At Stonegate Pharmacy, it’s important for us to make sure you receive the best care possible. As part of that, counseling is not only an essential service but also required by state law. This means that when you pick up a new prescription or if your treatment plan changes, we’re required to review your medications with you to ensure they're safe and effective for your specific situation.

As pharmacists, we’re trained and licensed to provide this level of care, and it falls within our scope of practice to offer expert advice on medication management, potential side effects, and how to get the best results from your treatment. This service helps ensure you're fully informed about your medications and how they fit into your overall healthcare.

We’ll also be billing your medical insurance for these consultations, just like any other healthcare provider would for similar services. If you have any questions about this process or how it works, feel free to ask. We're here to help.

*** Acknowledgement for Medical Billing***

I acknowledge and authorize Stonegate Pharmacy and its pharmacists (the "Provider") to bill my medical insurance for healthcare services provided during my visit. These services may include consultations, diagnostic tests, treatments, and any other medically necessary services.

I understand that I am responsible for any co-payments, deductibles, or non-covered services as determined by my insurance plan. I am aware that my insurance will be billed based on the medical necessity and coverage eligibility of the services provided.

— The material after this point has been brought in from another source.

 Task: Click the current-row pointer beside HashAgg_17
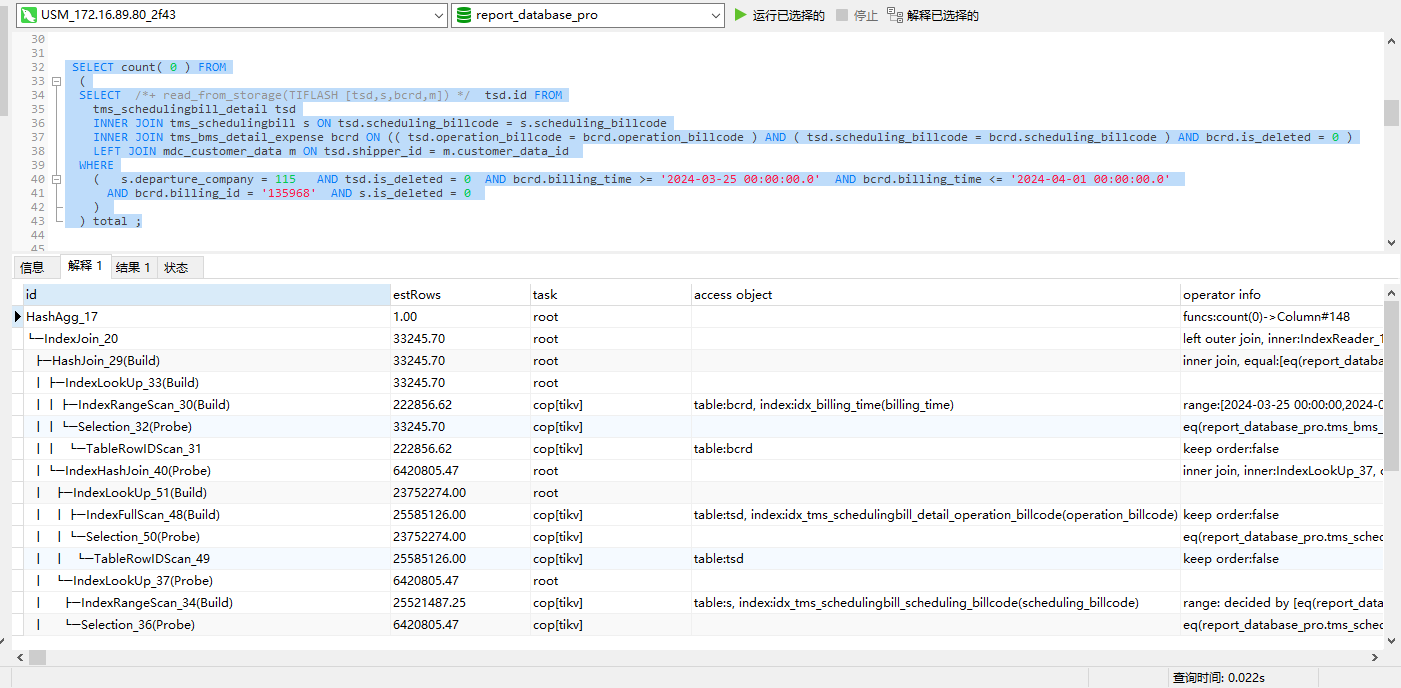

By signing this form, I confirm that I have provided accurate and current insurance information to the Provider. I understand that I am responsible for any remaining balance not covered by my insurance and agree to pay any such amounts in accordance with the Provider’s payment terms.

I have been given the opportunity to ask questions about the billing process, and I am satisfied with the explanations provided. I consent to the billing of my medical insurance and accept responsibility for any balance owed.